Description of the task:
Copy the records below word for word, from the first line up to and including the line with "pos(175,333)". Leave the pictures out of your copy.
◆ ◆ ◆
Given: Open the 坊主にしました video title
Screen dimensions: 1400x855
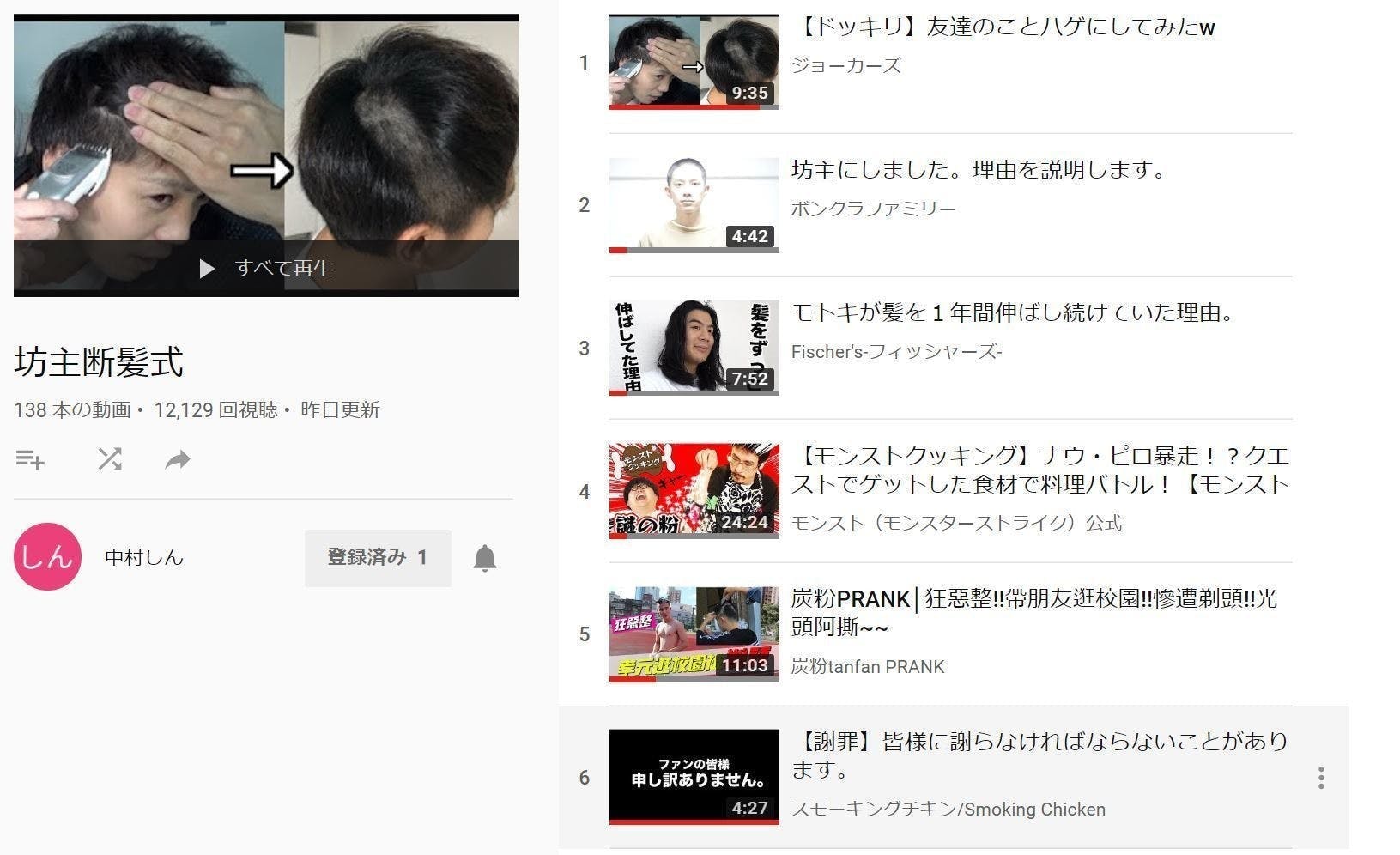Looking at the screenshot, I should coord(979,170).
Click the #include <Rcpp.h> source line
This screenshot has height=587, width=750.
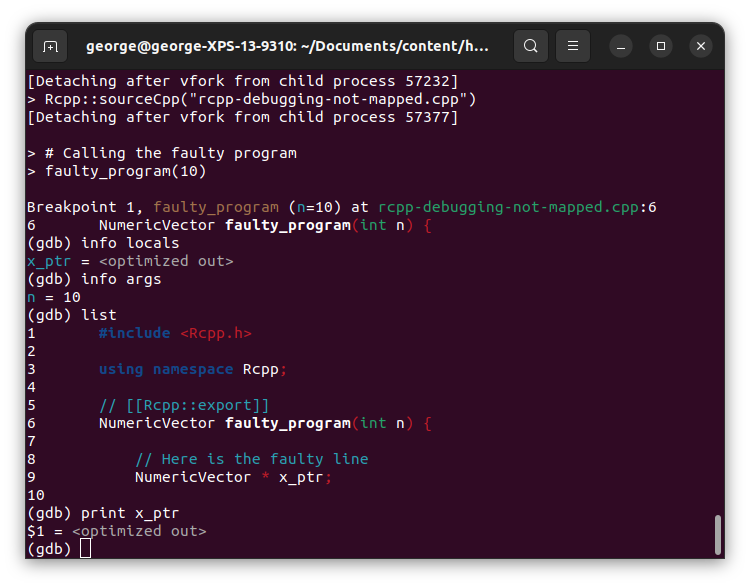pos(175,333)
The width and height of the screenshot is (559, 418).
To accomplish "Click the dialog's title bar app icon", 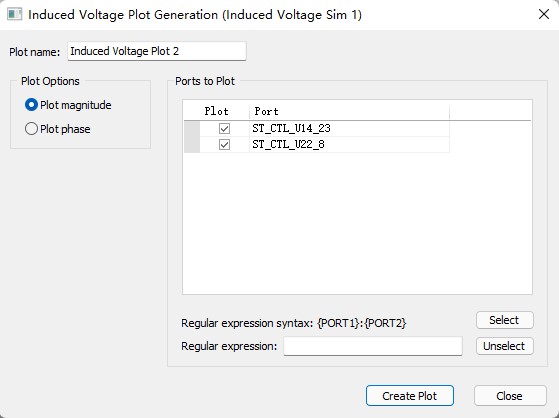I will pos(15,15).
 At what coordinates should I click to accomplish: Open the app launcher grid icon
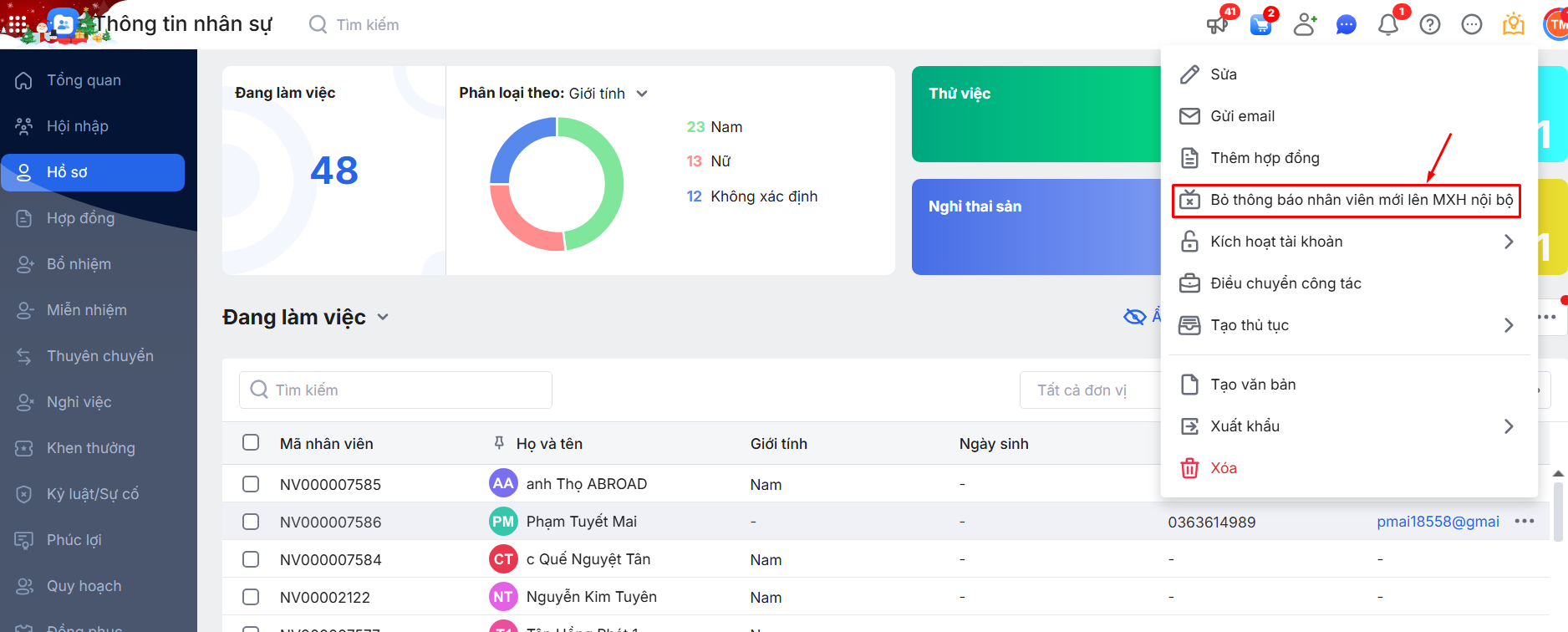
◆ ◆ ◆
Expected answer:
Given: Open the 坊主にしました video title
Screen dimensions: 1400x855
Looking at the screenshot, I should coord(979,170).
Click the #include <Rcpp.h> source line
This screenshot has height=587, width=750.
pos(175,333)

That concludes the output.